A ball is dropped from a height of 5.67 m. If the ball rebounds with a speed of 4.22 m/s, what is the coefficient of restitution?
a. .40
b. .74
c. .56
d. 1.23
I've ruled d out because it is greater than 1.
The coefficient of restitution is the ratio of the velocities just after and just before bouncing.
If it is dropped from a height of H = 5.67 m, its speed when it hits the ground will be sqrt(2*g*H) = 10.54 m/s
The coefficient of restitution is therefore
r = 4.22/10.54 = 0.400
To find the coefficient of restitution, we need to use the formula:
Coefficient of restitution = (speed of rebound)/(speed of impact)
In this case, the speed of rebound is given as 4.22 m/s, but we need to find the speed of impact.

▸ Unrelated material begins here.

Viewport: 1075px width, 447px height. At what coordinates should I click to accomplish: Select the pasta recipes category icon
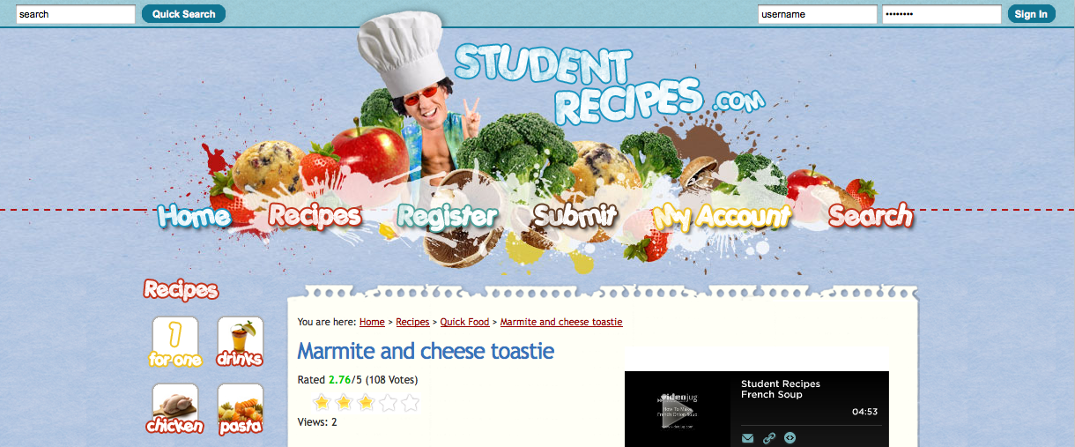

The speed of impact can be calculated using the principle of conservation of mechanical energy. Since the ball is dropped from a height of 5.67 m, we can calculate the initial potential energy and equate it to the kinetic energy at impact (when it reaches the ground level).
Potential energy at initial position = m * g * h
where m is the mass of the ball, g is the gravitational acceleration (9.8 m/s^2), and h is the height (5.67 m).
Kinetic energy at impact = (1/2) * m * v^2
where v is the speed of impact.
Since the potential energy is completely converted to kinetic energy, we can set the two equations equal to each other:
m * g * h = (1/2) * m * v^2
Simplifying, we find:
v = sqrt(2 * g * h)
Substituting the given values, we have:
v = sqrt(2 * 9.8 * 5.67)
v ≈ 11.92 m/s
Now that we have the speed of impact (11.92 m/s) and the speed of rebound (4.22 m/s), we can calculate the coefficient of restitution:
Coefficient of restitution = (speed of rebound)/(speed of impact)
Coefficient of restitution = 4.22/11.92 ≈ 0.354
None of the options provided match this result exactly, so we need to consider rounding errors. Given that option a. 0.40 is the closest value to our result, it would be the most appropriate answer.